A reformulação da Copa do Mundo de Clubes, idealizada pelo presidente da FIFA, Gianni Infantino, terminou dentro de campo há meses, mas fora dele ainda há pendências financeiras. Desde a final, em que o Chelsea venceu o Paris Saint-Germain por 3 a 0, clubes que não participaram do torneio aguardam a liberação de 185 milhões de libras prometidos pela entidade.
De acordo com o jornal The Guardian, a proposta apresentada previa que parte da arrecadação fosse destinada a equipes de diferentes ligas ao redor do mundo, fortalecendo financeiramente a base do futebol. Mais de sete meses após o encerramento da competição, porém, ainda não há prazo oficial para o repasse.
Se o montante fosse dividido igualmente entre clubes da primeira divisão em escala global, cada um receberia cerca de 50 mil libras. Mesmo assim, dirigentes de ligas menores relatam crescente impaciência diante da falta de definições concretas.

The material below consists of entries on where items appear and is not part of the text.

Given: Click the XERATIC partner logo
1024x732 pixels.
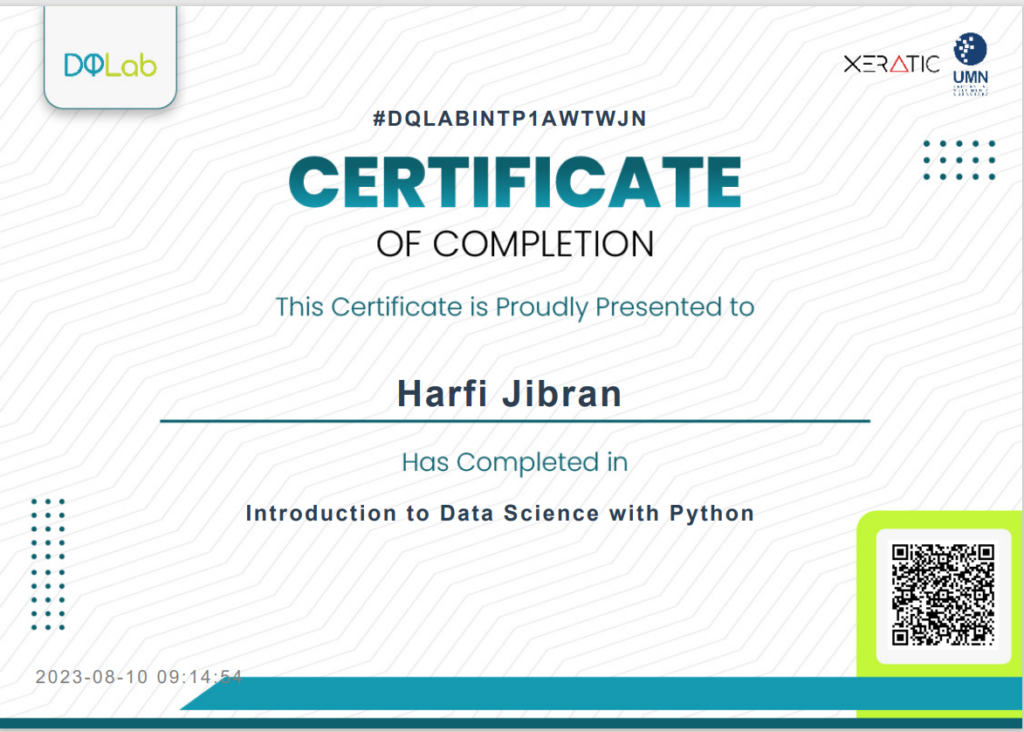Looking at the screenshot, I should 891,65.
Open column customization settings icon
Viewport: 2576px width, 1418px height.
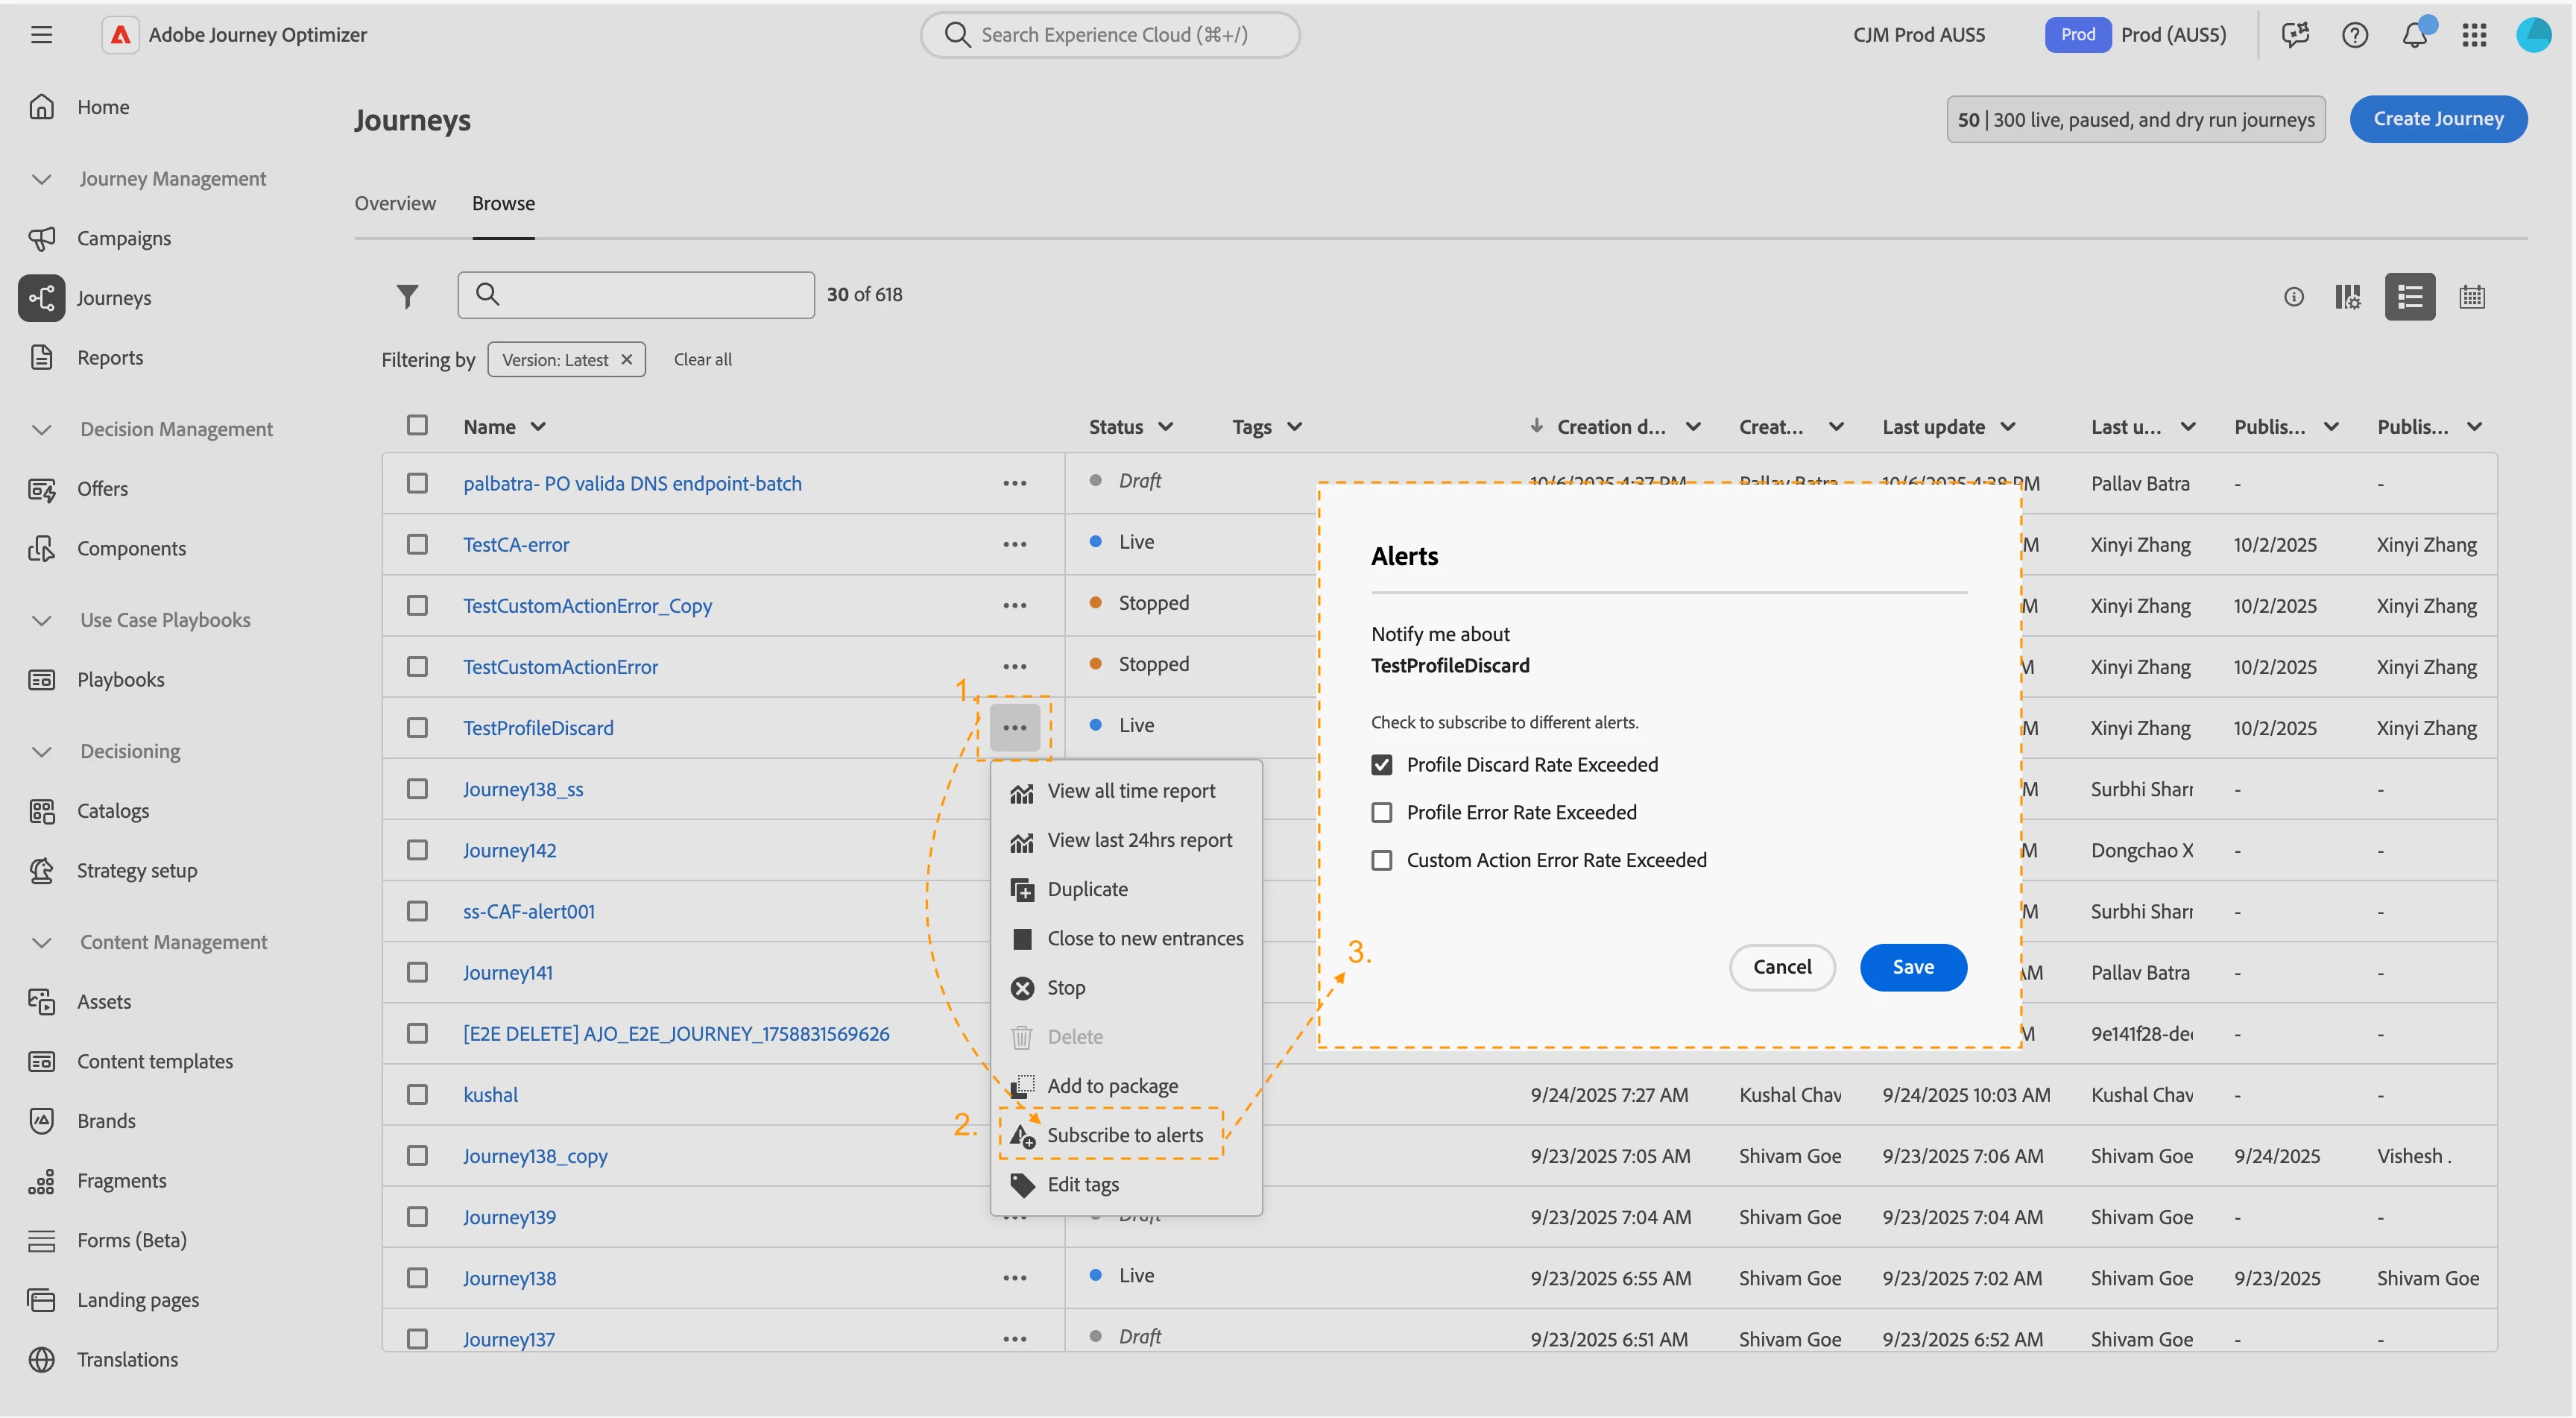(2347, 297)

Prêmios pagos aos participantes
Enquanto os valores prometidos às equipes de fora do torneio seguem indefinidos, as premiações reservadas aos participantes já teriam sido liberadas. O Chelsea, campeão da edição, pode ter arrecadado aproximadamente 84 milhões de libras ao longo da campanha.
A diferença entre a agilidade no pagamento das premiações e a demora na distribuição do fundo mais amplo tem provocado questionamentos, especialmente entre clubes de menor porte.
Impasse na divisão dos recursos
Um dos principais entraves envolve a definição de critérios para repartir os 185 milhões de libras entre as seis confederações representadas no torneio. Como a quantidade de clubes variou entre os continentes, a tendência é que os valores não sejam iguais.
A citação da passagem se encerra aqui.